─── Выбранный отрывок
Есть приземленное, прагматичное, «от Марфы» соображение о причинах плохого прогноза для всех революций. Когда вдохновенный общественный катаклизм приводит к повышению в социуме уровня идеализма, то теряется некий коллективный «иммунитет». Чем незамедлительно пользуются типы самые аморальные, с которыми общество вынуждено вести с переменным успехом позиционные бои вплоть до следующей революции. Думается, о круговороте подлецов в природе российским гражданам известно не понаслышке.
Любовь, война, революция. В нашем секулярном мире только эти три состояния способны придавать смысл жизни большим массам людей. Теперь проведем несложную калькуляцию. Из приматов моногамны только гиббоны, что и подтверждает современный кризис института семьи. Войнами тоже наш век не «обижен». Революция – редко встречающийся феномен, достающийся даже не каждому поколению. По теории предельной полезности именно она выходит наиболее ценным «пиршеством» для гурманов экстаза. Аттракцион, привлекающий риском, наркотик, дающий самое тяжкое похмелье.
Рождение смыслов не только субъективно. Вспоминается формула Поля Валери: «Лишь крайность придает миру его цену, и лишь средний уровень – устойчивость». Революции, несомненно, обладают ценными познавательными качествами.
Великая Французская протрубила миру весть о том, что христианская религия перестала быть монопольным двигателем общественного сознания.
«Весна народов» ознаменовала рождение новых европейских наций.
Великая октябрьская открыла шествие по планете практики социальной инженерии в самых радикальных формах.
Московский Август стал очень важным рубежом утверждения глобализма.
«Оранжевая» революция в Киеве… тоже небезынтересна. Нам теперь предстоит узнать – существует ли на планете такое государство, как Украина, или ее «нарисовал» Иосиф Виссарионович, а Никита Сергеевич «подправил» под нетрезвую руку. Но уже сегодня многое прояснилось в другой области: оказывается, Запад готов поддержать самых дремучих националистов, погромщиков церквей и антисемитов ради попытки нанесения максимального ущерба России. Искреннее спасибо Майдану за науку!
В предыдущей своей статье на ГлобалРусе я писал, что негоже нашей стране, как великой державе, пытаться заполучить несколько украинских областей и при этом потерять всю Украину. Сегодня Запад, поддерживая в Киеве пере-ворот (по латыни – ре-волюцию), «обретает» Украину (очевидно – не всю) и очень надолго «расстается» с Россией. (И у кого геополитика менее провинциальна?) Думаю, кого-кого, но бандеровцев мы Вашингтону и Брюсселю не простим по-настоящему.
──────
─── Фрагменты набора данных
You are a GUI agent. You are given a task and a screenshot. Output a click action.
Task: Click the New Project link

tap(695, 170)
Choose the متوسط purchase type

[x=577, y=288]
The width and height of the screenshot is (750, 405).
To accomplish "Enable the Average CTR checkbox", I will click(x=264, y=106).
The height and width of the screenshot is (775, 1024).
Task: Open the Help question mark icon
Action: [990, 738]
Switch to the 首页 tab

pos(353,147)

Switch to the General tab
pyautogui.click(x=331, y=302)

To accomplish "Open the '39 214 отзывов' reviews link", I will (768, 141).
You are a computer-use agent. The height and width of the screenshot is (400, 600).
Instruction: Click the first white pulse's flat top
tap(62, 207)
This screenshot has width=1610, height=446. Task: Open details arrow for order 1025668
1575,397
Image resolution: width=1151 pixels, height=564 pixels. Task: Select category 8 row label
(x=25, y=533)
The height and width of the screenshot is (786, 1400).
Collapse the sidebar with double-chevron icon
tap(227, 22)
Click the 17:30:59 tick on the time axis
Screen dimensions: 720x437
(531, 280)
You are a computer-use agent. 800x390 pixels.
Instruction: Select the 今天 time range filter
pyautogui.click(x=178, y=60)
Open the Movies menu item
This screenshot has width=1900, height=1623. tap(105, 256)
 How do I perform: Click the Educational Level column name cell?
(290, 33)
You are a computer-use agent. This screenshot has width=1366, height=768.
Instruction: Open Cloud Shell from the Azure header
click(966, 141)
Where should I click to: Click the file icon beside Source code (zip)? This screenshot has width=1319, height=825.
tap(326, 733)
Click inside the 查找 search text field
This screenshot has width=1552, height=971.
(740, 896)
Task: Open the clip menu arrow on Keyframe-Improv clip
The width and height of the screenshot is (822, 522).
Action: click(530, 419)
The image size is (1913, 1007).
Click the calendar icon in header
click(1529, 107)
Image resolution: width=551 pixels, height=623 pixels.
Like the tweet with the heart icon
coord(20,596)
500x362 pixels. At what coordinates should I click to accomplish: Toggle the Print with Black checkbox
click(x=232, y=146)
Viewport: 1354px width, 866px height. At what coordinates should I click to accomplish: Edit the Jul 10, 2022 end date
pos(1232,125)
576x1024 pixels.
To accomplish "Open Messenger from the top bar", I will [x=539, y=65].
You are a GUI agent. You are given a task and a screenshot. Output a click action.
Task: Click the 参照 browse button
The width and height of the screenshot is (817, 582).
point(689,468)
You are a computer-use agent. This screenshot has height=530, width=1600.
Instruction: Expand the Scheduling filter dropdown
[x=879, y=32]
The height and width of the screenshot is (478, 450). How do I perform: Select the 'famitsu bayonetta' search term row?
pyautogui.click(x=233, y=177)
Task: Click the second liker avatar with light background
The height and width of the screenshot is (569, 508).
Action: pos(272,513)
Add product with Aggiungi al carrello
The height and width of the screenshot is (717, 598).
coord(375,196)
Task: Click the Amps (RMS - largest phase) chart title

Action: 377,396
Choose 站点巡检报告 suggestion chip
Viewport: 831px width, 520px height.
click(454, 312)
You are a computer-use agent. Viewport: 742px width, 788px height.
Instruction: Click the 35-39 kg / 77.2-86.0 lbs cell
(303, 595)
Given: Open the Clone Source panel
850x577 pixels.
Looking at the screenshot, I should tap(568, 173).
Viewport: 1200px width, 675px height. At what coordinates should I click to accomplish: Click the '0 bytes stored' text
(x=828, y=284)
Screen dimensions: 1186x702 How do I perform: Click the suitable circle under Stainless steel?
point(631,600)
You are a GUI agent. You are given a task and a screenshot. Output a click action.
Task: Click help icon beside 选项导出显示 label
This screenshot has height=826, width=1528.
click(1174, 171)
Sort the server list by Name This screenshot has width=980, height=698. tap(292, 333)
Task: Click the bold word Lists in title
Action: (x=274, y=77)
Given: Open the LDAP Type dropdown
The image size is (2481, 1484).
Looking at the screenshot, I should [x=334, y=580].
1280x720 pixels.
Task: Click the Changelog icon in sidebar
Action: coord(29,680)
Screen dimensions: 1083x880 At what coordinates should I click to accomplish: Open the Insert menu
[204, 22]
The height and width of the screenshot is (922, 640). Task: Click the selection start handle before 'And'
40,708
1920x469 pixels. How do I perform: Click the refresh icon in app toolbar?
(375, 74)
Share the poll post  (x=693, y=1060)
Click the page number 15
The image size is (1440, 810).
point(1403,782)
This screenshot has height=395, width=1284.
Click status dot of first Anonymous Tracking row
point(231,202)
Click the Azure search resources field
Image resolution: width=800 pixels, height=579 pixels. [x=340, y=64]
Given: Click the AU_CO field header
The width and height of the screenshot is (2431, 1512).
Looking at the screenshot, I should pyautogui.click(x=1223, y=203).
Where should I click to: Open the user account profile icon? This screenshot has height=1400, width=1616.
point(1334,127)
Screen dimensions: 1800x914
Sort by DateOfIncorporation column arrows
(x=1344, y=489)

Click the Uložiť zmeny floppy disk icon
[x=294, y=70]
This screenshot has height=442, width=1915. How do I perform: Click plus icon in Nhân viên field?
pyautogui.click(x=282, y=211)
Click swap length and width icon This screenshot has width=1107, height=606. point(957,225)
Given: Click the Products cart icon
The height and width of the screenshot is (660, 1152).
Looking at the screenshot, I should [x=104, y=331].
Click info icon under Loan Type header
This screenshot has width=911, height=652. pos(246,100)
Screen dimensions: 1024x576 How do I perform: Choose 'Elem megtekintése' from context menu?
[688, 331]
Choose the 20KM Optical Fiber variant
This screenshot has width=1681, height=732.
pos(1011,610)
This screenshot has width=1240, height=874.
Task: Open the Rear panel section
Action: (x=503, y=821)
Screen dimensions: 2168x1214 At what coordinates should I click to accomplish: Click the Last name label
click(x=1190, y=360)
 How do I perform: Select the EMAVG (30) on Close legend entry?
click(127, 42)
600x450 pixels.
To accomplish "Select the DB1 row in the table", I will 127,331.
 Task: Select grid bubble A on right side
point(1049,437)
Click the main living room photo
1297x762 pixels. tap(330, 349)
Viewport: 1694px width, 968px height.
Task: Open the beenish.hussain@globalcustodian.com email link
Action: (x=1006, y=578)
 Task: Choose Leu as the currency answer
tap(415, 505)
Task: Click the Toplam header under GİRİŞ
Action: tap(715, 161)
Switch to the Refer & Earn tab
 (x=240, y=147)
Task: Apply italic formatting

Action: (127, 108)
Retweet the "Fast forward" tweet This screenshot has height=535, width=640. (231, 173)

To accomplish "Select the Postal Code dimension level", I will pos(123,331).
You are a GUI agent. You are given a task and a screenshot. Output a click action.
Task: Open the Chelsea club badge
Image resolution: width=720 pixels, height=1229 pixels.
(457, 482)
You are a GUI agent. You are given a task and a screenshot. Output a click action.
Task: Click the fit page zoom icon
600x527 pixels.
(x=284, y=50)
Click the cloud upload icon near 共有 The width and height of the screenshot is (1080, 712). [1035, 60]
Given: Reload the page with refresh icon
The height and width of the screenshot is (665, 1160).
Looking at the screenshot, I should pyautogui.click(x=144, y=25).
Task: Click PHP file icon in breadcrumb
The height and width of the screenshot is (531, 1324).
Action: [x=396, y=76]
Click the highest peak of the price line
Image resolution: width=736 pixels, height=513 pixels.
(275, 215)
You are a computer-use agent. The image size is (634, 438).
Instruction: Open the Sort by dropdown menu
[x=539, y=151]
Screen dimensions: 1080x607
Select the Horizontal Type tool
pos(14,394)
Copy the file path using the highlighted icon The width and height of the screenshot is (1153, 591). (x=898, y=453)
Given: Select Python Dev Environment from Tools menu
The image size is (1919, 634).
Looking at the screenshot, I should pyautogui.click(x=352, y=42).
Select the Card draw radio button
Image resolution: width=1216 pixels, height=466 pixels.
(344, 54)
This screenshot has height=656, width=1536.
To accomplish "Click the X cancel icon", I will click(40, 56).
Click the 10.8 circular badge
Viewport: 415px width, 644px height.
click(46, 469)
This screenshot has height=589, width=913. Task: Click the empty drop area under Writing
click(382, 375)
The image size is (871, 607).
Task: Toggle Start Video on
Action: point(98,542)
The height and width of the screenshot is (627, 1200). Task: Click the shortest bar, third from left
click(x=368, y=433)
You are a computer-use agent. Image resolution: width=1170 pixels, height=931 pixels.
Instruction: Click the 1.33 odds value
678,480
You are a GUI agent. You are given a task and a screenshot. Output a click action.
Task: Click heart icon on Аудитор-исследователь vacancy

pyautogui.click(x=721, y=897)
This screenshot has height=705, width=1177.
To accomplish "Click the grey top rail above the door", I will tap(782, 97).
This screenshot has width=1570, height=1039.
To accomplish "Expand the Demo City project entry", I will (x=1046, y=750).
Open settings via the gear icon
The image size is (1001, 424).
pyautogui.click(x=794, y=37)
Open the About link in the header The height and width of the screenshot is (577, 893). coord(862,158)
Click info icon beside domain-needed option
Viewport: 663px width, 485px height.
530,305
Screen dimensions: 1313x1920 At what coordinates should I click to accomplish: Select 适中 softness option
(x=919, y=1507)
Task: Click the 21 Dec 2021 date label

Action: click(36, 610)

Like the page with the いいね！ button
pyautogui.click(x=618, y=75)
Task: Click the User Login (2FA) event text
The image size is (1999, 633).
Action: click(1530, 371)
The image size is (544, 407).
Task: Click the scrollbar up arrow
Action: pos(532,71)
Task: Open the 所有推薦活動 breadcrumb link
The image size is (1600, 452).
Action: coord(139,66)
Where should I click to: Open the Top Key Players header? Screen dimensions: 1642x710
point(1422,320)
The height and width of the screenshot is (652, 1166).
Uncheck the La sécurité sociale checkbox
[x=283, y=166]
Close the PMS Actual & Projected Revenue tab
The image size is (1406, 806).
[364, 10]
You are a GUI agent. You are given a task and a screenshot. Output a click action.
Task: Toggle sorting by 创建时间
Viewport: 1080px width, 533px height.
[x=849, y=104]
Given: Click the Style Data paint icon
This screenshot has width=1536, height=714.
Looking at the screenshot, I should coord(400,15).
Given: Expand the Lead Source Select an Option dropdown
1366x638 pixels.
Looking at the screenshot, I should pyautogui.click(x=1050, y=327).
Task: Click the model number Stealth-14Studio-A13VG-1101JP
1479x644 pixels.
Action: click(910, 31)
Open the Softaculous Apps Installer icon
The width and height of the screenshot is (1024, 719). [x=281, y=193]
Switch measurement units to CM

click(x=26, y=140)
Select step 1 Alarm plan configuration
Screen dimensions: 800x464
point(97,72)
──────
[Что сделать]:
1) Ответьте на вопросы по тексту о революциях:
(a) Какие три состояния, согласно тексту, способны придавать смысл жизни большим массам людей?
(b) Рождение чего ознаменовала «Весна народов»?
(c) Чья формула приводится в тексте?
2) Допишите продолжение текста о революциях, начав сразу после его последней фразы.

[Ответы по заданиям]:
1)
(a) Любовь, война и революция.
(b) Рождение новых европейских наций.
(c) Формула Поля Валери.

2)
Столько раз кричали «волки! волки!», а то, что фашисты на Крещатике с огромной долей вероятности станут спусковым крючком для фашизма в России – не предусмотрели. С участием в выстраивании столь удивительной прогрессии особо хочется поздравить доктора физмат наук Хавьера Солану.
В сказанном выше нет никакого отвлечения от темы. Фашизм – если случается не в каком-нибудь Богом забытом Парагвае – вполне себе революция, причем очень большой разрушительной мощности.
Пока у нас, слава Богу, еще не фашизм, а контрреволюция. По законам жанра она стремится сохранить формационные достижения Августа, отрицая его «деструктивные начала» как они понимаются нынешней властью: в виде олигархов, моджахедов или пива на улице. Задача трудная, но выполнимая. В любом случае, не признавать реакцию после революции за неизбежную реальность столь же бесперспективно, как и возмущаться, что за окном – месяц декабрь.
Рассмотрение контрреволюций не входит в задачи данного эссе. Тут только отмечу магистральную мысль видного «реакционера» минувших эпох Жозефа де Местра: творческий потенциал отрицания революции, реакции, никак не меньше, чем у самой революции.
Между прочим, де Местр – тоже «питерский», не по рождению, но по долгой дипломатической службе на Сардинского короля. Только размышляя о «потенциале отрицания революции» он подразумевал совсем не передел нефтяных месторождений. Вороватая стабильность, пошлая и безвкусная реакция, сон разума – как раз все это и рождает чудовище революции.